■ **Exercises**
a) Translate this sentence from the Thanksgiving pet safety text into Spanish: "Skip raw bread dough, as the heat from an animal’s stomach will cause the bread to rise."
b) List every food that the Thanksgiving pet safety text calls fine to give a pet or suggests adding to a pet's regular meal.

■ **Text section**
━━━━
Many people want to include their pets in the Thanksgiving feast. The American Society for the Prevention of Cruelty to Animals offers some safety suggestions. | file photo
Thanksgiving and pets
When celebrating food-laden holidays with pets, the American Society for the Prevention of Cruelty to Animals offers tips to keep those pets health.
Make sure turkey is boneless and well cooked. Raw and undercooked turkey may contain salmonella.
Sage and other herbs used in stuffing contain essential oils that, if eaten in large amounts, can cause gastrointestinal upset and depression, especially in cats.
Skip raw bread dough, as the heat from an animal’s stomach will cause the bread to rise. As the dough expands, the pet may experience severe pain and life-threatening vomiting and bloating.
Small bites of cooked turkey and a few licks of mashed potatoes and pumpkin pie are fine. Even better, add a few minced pieces of turkey, sweet potato and green beans to your pet’s regular meal.
━━━━
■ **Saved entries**
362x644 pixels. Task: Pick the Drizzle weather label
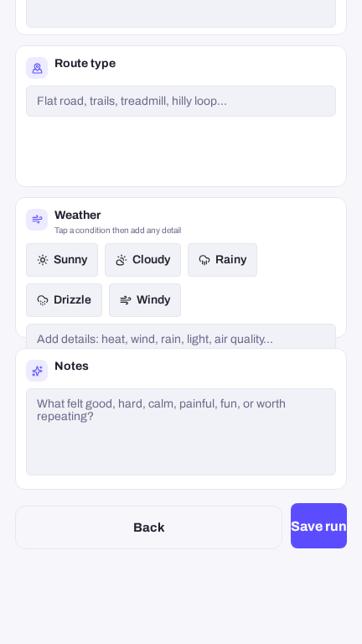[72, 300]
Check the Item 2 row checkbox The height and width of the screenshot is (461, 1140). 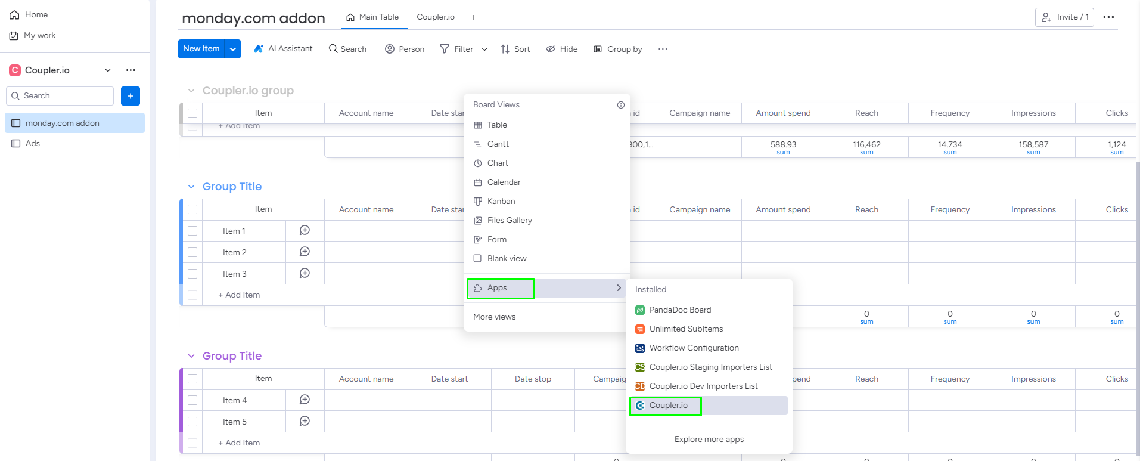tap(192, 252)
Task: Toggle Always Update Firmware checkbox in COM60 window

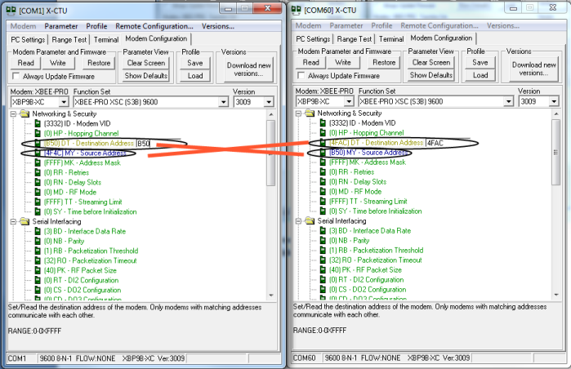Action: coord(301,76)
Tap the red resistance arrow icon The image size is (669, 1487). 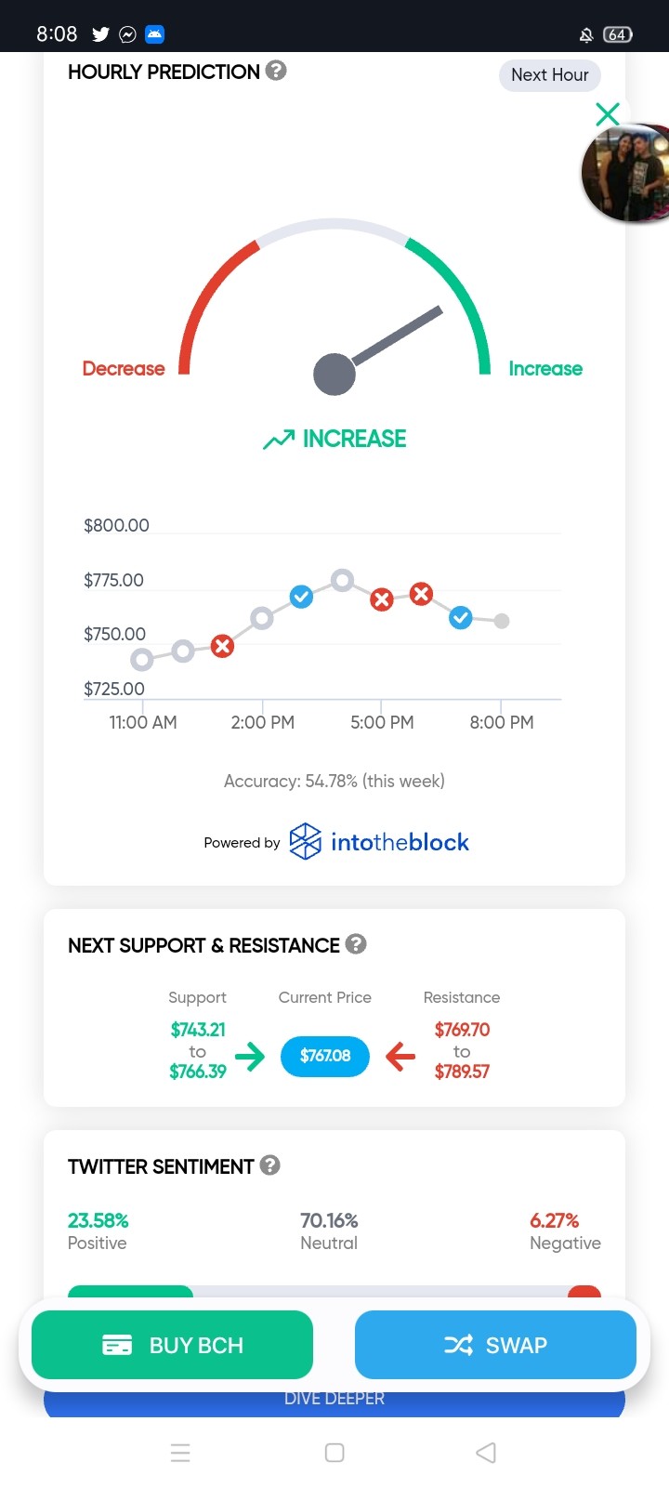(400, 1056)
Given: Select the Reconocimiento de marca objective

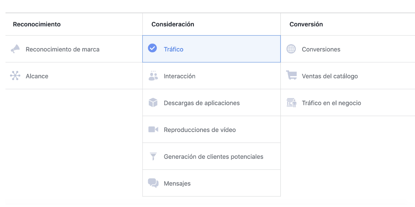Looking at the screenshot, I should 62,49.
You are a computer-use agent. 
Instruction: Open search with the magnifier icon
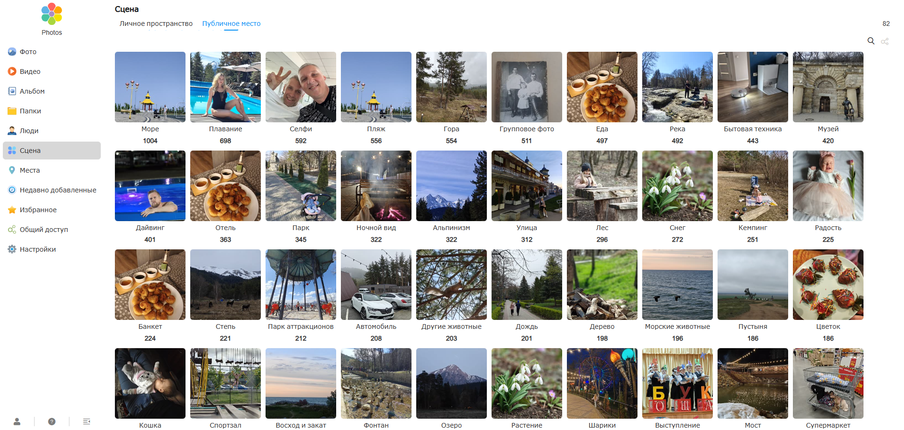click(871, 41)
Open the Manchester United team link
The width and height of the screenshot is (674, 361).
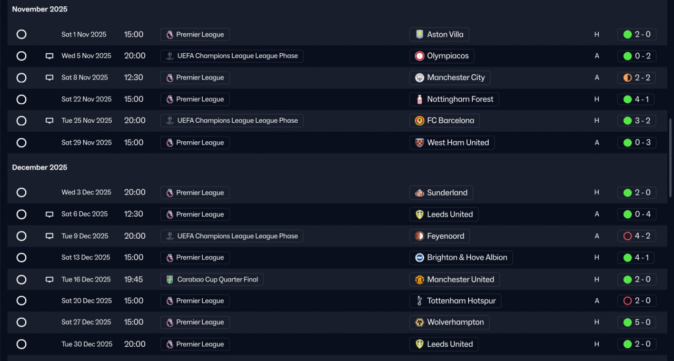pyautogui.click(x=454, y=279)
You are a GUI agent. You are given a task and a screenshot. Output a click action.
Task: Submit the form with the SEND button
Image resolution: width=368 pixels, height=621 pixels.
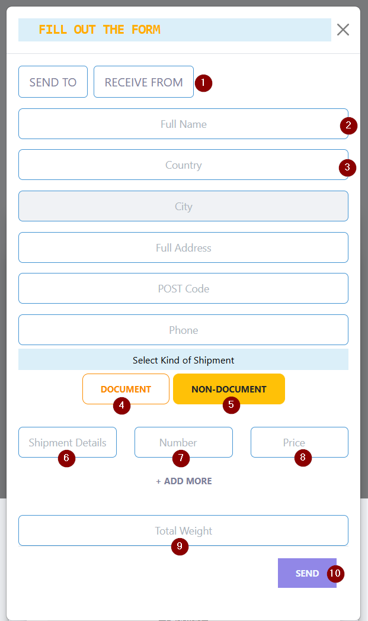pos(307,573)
━━━━
■ **Responses per task**
a) Evite la masa de pan cruda, ya que el calor del estómago de un animal hará que el pan suba.

b)
- Cooked turkey
- Mashed potatoes
- Pumpkin pie
- Sweet potato
- Green beans